🔢 Purpose¶
This companion focuses on visual evaluation and diagnostics after fitting a linear regression model. It complements pre-modeling EDA workflows and ensures your model outputs are thoroughly analyzed before final acceptance.
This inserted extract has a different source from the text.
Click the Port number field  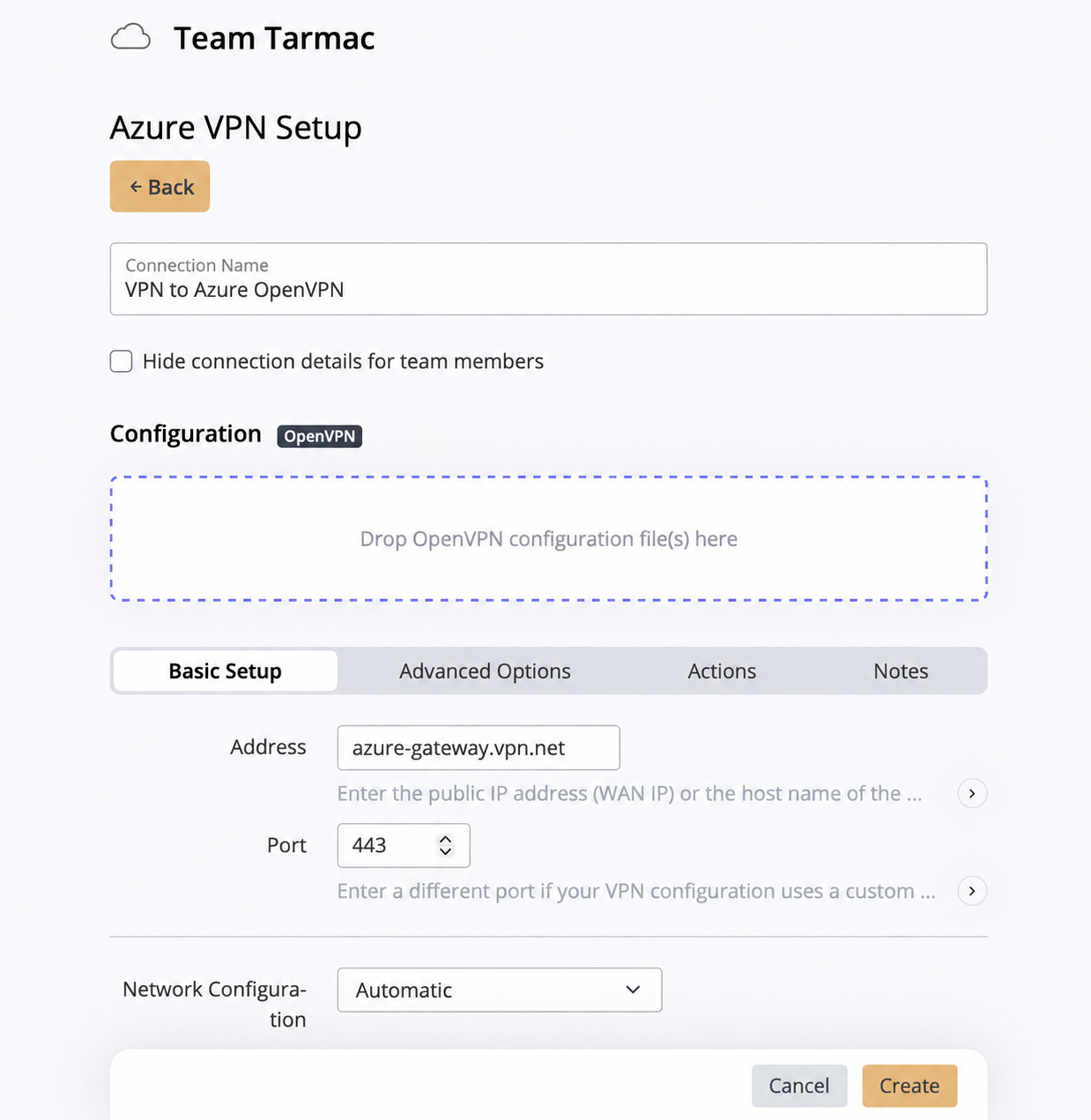pyautogui.click(x=404, y=845)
🔢 1. Actual vs Predicted Plot¶
Goal: Check how well predicted values match true values.
import seaborn as sns
import matplotlib.pyplot as plt
plt.figure(figsize=(6,6))
sns.scatterplot(x=y_test, y=y_pred)
plt.plot([y_test.min(), y_test.max()], [y_test.min(), y_test.max()], 'r--') # 45-degree line
plt.xlabel('Actual Values')
plt.ylabel('Predicted Values')
plt.title('Actual vs Predicted')
plt.show()
What to Look For |
---|
Points clustered around red line ✅ Good predictions |
Systematic deviation from line ⚠️ Bias or underfitting |
📊 2. Residuals vs Predicted Plot¶
Goal: Check homoscedasticity (constant variance of errors).
residuals = y_test - y_pred
plt.figure(figsize=(6,4))
sns.scatterplot(x=y_pred, y=residuals)
plt.axhline(0, color='red', linestyle='--')
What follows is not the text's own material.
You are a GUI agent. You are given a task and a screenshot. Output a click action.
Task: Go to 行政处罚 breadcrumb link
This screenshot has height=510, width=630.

plt.xlabel('Predicted Values')
plt.ylabel('Residuals')
plt.title('Residuals vs Predicted Values')
plt.show()
What to Look For |
---|
Random cloud around 0 ✅ Homoscedastic |
Funnel shape ⚠️ Heteroskedasticity |
Curve shape ⚠️ Misspecified model |
📁 3. Histogram of Residuals¶
Goal: Check if residuals are approximately normally distributed.
sns.histplot(residuals, kde=True)
plt.title('Histogram of Residuals')
plt.xlabel('Residual')
plt.show()
What to Look For |
---|
Bell-shaped curve ✅ Normality assumption good |
Skewed or multi-modal ⚠️ Possible issues |
📋 4. QQ Plot of Residuals¶
Goal: Further assess normality of errors.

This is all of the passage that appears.